Characteristics of the victims

An analysis of empirical data on rape victims where the perpetrator was a juvenile shows that these are mainly acts directed against one person. Four cases involved the gang rape of two victims. During the course of the case, it was possible to establish that one in five minors had committed similar acts before, but they were not reported by the victims.

In most cases, the victims were female - 83%, male - 13%, and male and female in 4% of the cases due to there being multiple victims.

An analysis of data on the age of the victims shows that one-third of the victims were younger than the juvenile and were under the age of 15 at the time of the incident. About 17% of the victims were peers, ¼ were several years older than the juvenile, and almost one in four victims were many years older.

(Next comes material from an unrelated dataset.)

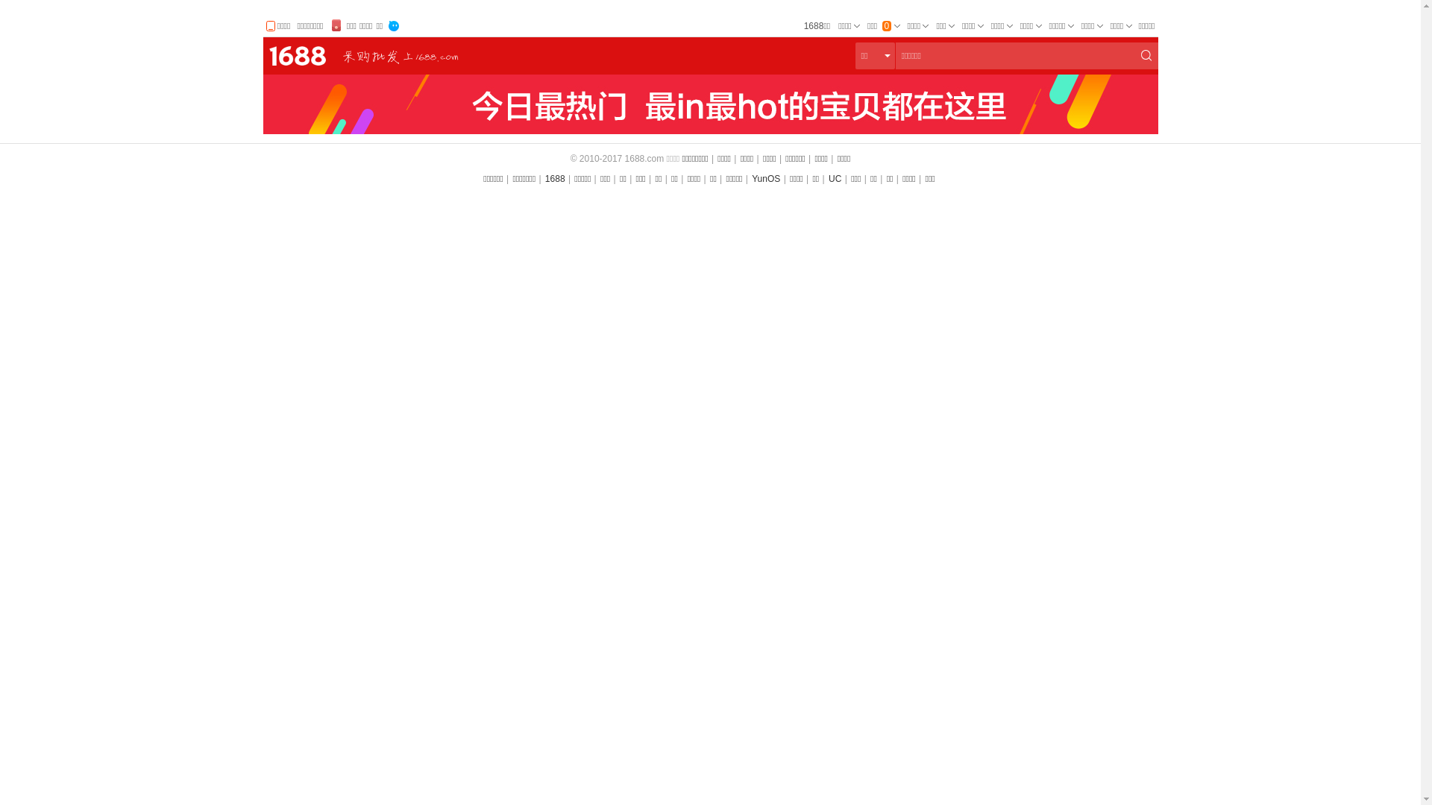 Image resolution: width=1432 pixels, height=805 pixels. I want to click on 'UC', so click(827, 177).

The literature emphasizes the fact of the perpetrator’s prior acquaintance with the victim. Among the minors surveyed, more than half (57%) knew their victims very well. 2% of the juveniles were related to their victim, 4% were neighbours and 48% were well acquainted. One in seven minors (15%) knew the victim poorly or by sight, and in 28% the victim was a stranger.

More often than not, the victims of rape by minors were people to whom they had easy access or who they as judged less credible, for example, due to intellectual disabilities or mental illness. People with a negative social reputation in the community, i.e. the homeless, addicts, or those leading promiscuous sex lives, were also more likely to be targeted. The third group that became apparent were residents of orphanages, and educational centres, i.e. people with reduced social support who are under the care of institutions.

Limitations to the study

Due to the small number of analyses of the effectiveness of corrective measures taken against minors, it would be worthwhile to collect such data in a systematic way in order to be able to verify the effectiveness of the measures taken. It would be important in the future to expand the research to include interviews with minors.


The cases analysed represent specific research material, as they involve the crime of rape with particular cruelty committed by minors. Although 46 cases were investigated, the collected empirical material made it possible to draw important conclusions about possible directions of further research, interactions with minors, and possible preventive measures.

An important observation seems to be the lack of in-depth and sufficient information about the juvenile’s functioning, not all juveniles were surveyed. In cases involving the crime of rape with particular cruelty by a person so young, where often the victims are under 15 years of age, a sexological examination also seems important, which was lacking in these cases. The information gathered, including psychiatric, psychological, or sexological diagnoses, can serve both to make further prognoses and to adjust appropriate modes of influence.

In conclusion, it should be emphasized that juveniles who were held liable as adults and were sentenced to imprisonment are serving their sentences in the therapeutic system. In-depth corrective interactions are also applied to minors who have been placed in a correctional facility. As mentioned earlier, there is a lack of accurate analyses showing the methods and quality of these influences, however, some are underway. However, attention should be paid to juveniles, against whom, mainly in guardianship proceedings but also in correctional proceedings, when a stay at a correctional institution is adjudged and suspended, no corrective or therapeutic measures are applied. It seems important that such measures be taken if only to correct a minor’s existing beliefs about the sexual sphere, subjectivity, or empathy [11,12].

What is characteristic of juvenile perpetrators of rape with particular cruelty is that they act in a group. Victims of rape by juveniles were people to whom they had easy access, for example, due to intellectual disability or mental illness, people without support in the immediate family under institutional care. Most of the victims knew the perpetrators. An analysis of the data on the families of the minors indicates that they are very often dysfunctional and juveniles were already showing symptoms of demoralization prior to the rape.